Alternatively, if we see this package as something that the language itself should/could have, we can place it in a namespace that reflects that, for example ‘Acme/PhpExtension/SpecialCli’. This tells us that this package should be seen as part of the language itself, and therefore its code should be used directly in the codebase as any language construct. Of course, however, if another company depends on this package it might be wise for them not to depend directly on it, it is safer to create a port/adapter so they can swap it for something else, but if we own the package we can decide to treat it as part of the language as the risk of needing to swap it for another alternative is not that much. It’s always about the tradeoffs.
Another example of something I could consider part of the language would be UUIDs in PHP. I can imagine it is not part of the language because there is a new version every once in a while and it would be a maintainability burden, but otherwise it would be a concept generic, widespread and consistent enough to be part of the language.
So, why not create an implementation of UUIDs and use it as if it was part of PHP itself, just like we use a DateTime object?! As long as we control the implementation, I can see no down side to it.

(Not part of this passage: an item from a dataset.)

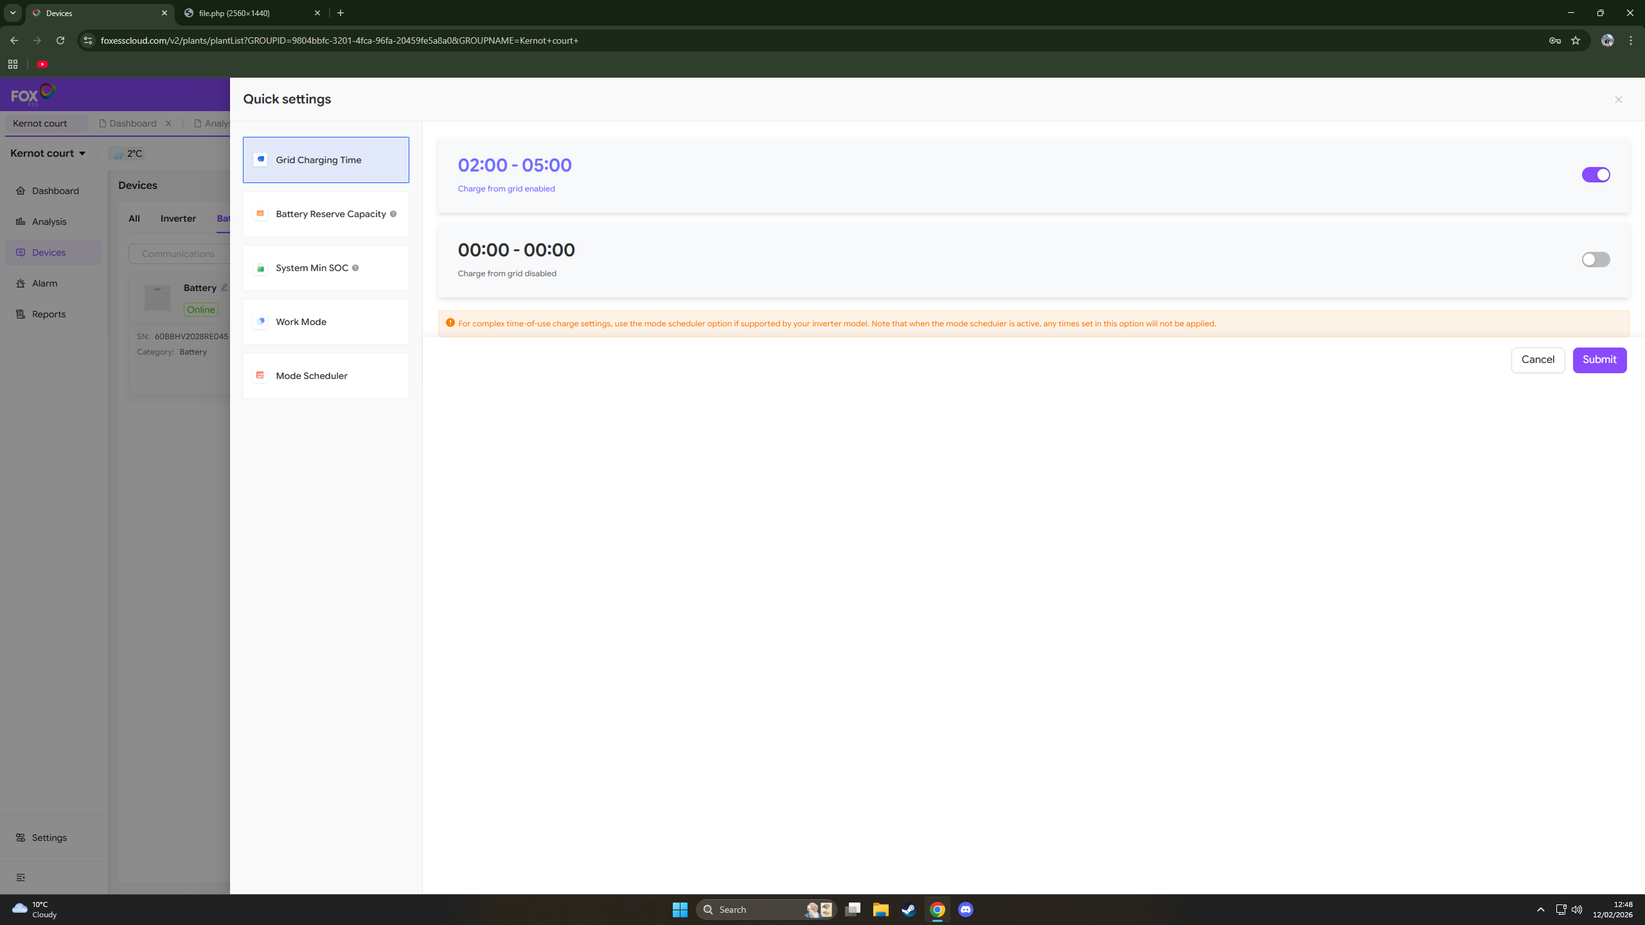The width and height of the screenshot is (1645, 925).
Task: Bookmark this page with the star icon
Action: 1576,40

What about Doctrine Query Language (DQL) ? (Doctrine is a port of Hibernate into PHP) Can we treat DQL as if it was SQL, Elasticsearch QL, or Mongo QL?
So in conclusion, I see these 4 major types of code at the macro level, and I think making them explicit in the code organization can be key for us to stop ending up with a big ball of mud.
What, for me, is an unquestionable truth is that the architecture will always be there, the only question is: are we in control of it or not?!
So let’s explicitly organize the code so it helps communicate the architecture, follow my mental map fully or partially, follow your own mental map, or follow someone else’s mental map, but please let’s use some consistent reasoning to organise the code and make the project explicitly communicate its architecture using its structure, its code organisation.